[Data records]
────
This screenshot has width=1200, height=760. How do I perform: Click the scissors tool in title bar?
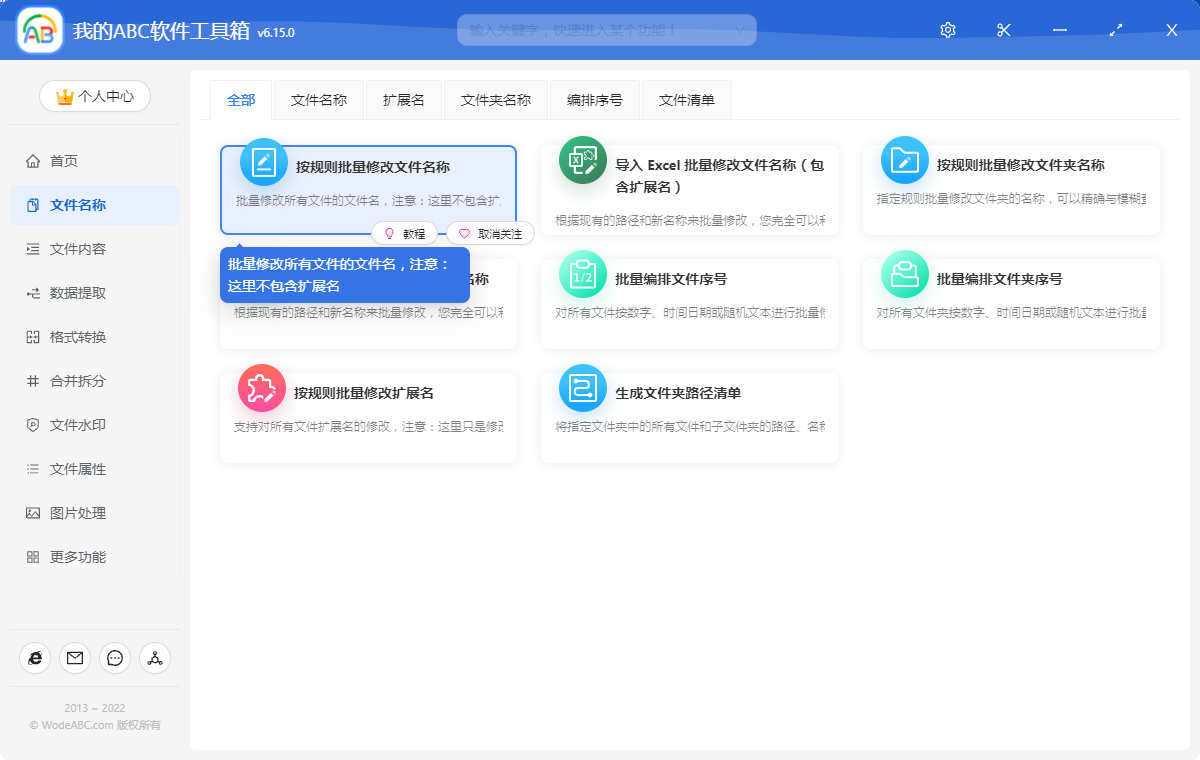point(1003,30)
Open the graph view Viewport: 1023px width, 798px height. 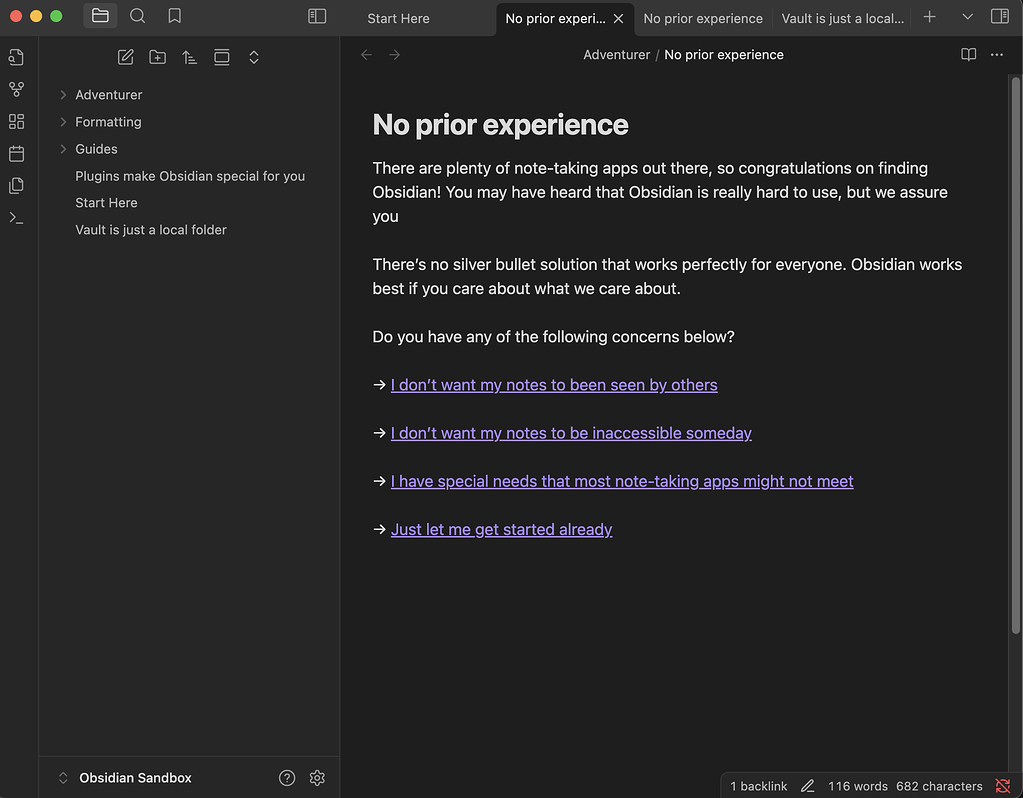point(16,89)
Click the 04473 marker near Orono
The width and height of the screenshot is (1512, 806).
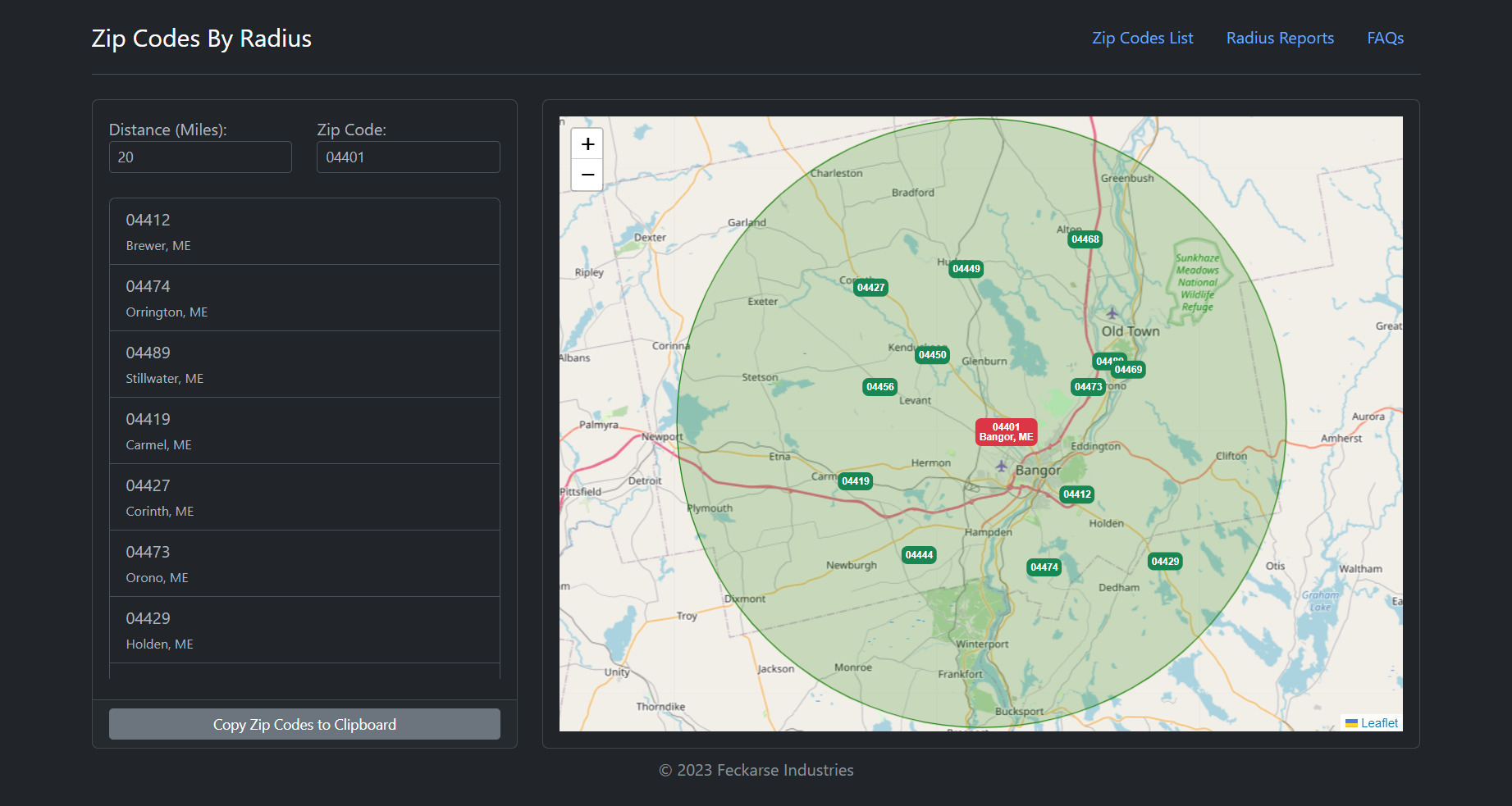1087,386
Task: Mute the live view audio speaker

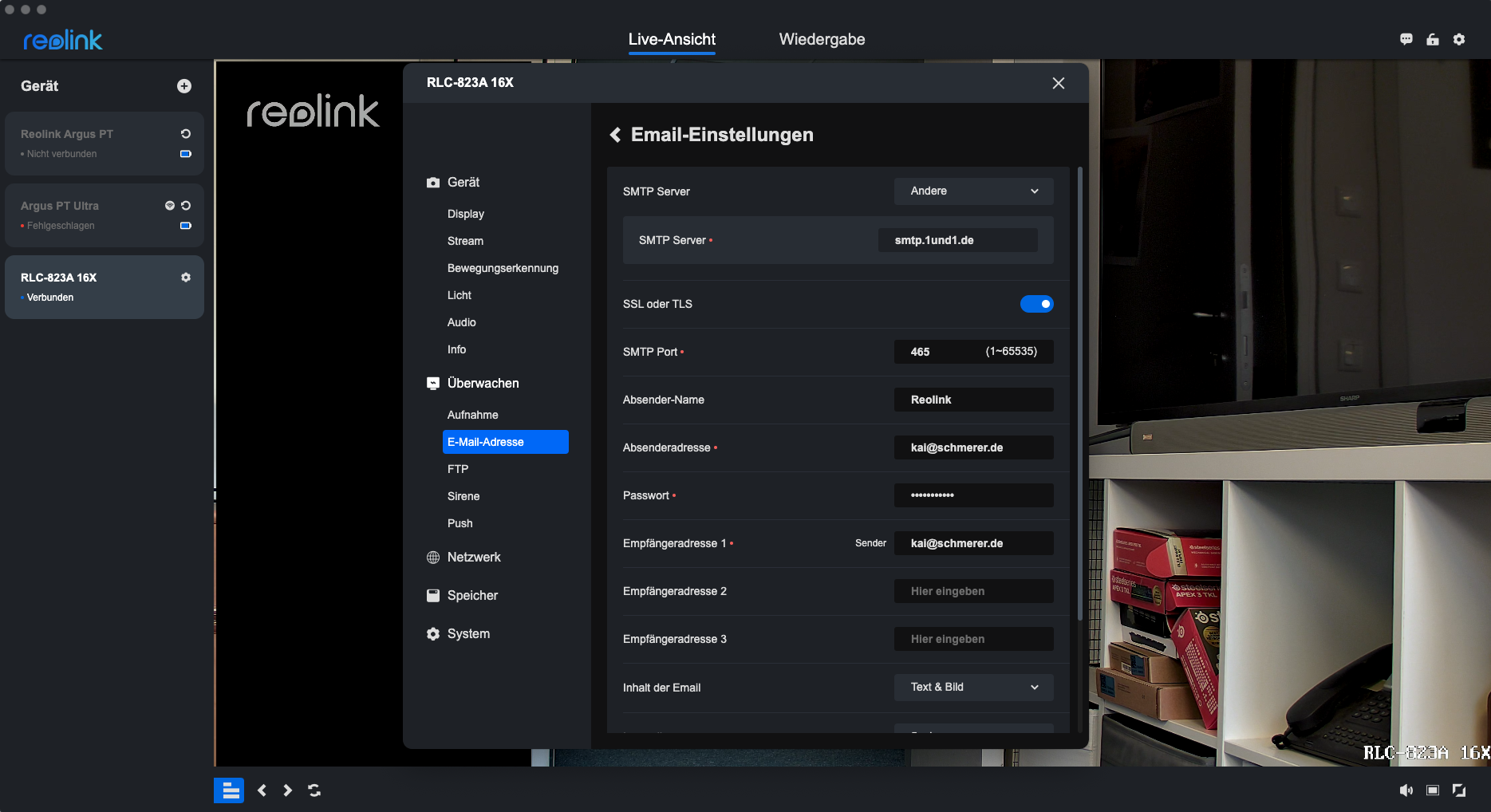Action: 1406,790
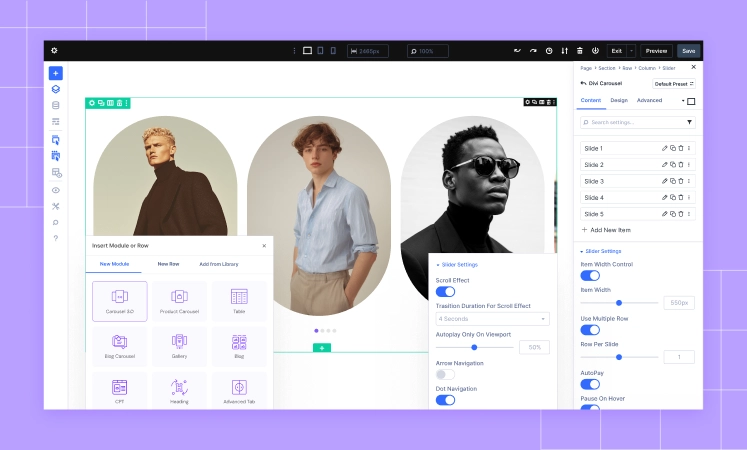This screenshot has height=450, width=747.
Task: Click the Save button
Action: point(688,51)
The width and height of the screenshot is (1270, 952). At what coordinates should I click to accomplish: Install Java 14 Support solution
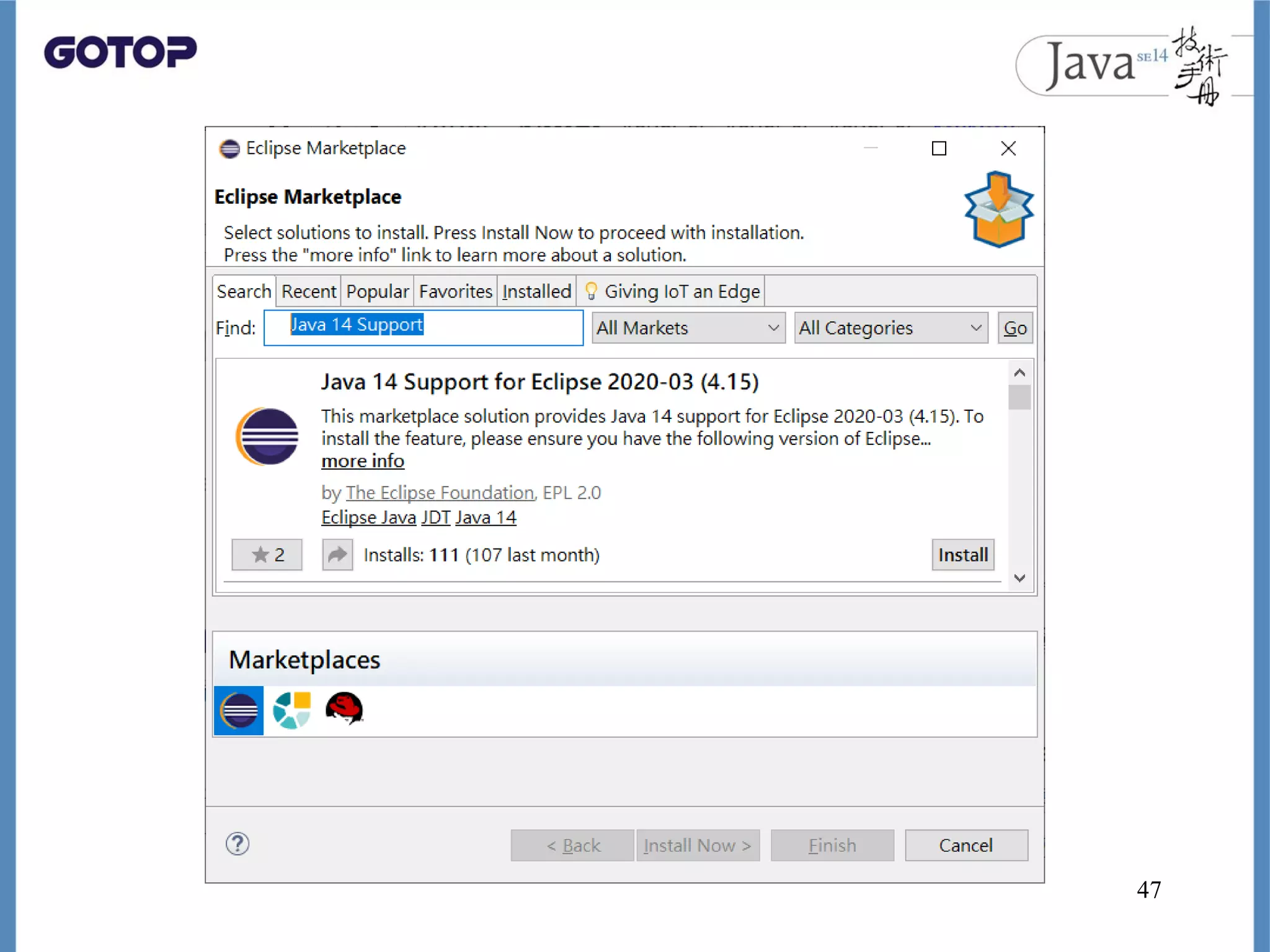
────
Given request:
Rewrite the records from the line with "Click the 04473 marker near Orono" through the end of the records, replacing "marker" with "pin" and changing nothing else, and omit the pictures from your answer.

The reply:
Click the 04473 pin near Orono
The width and height of the screenshot is (1512, 806).
1087,386
Task: Mute the live view audio speaker

Action: 1406,790
This screenshot has height=450, width=747.
Task: Click the Save button
Action: point(688,51)
The width and height of the screenshot is (1270, 952). At what coordinates should I click to accomplish: Install Java 14 Support solution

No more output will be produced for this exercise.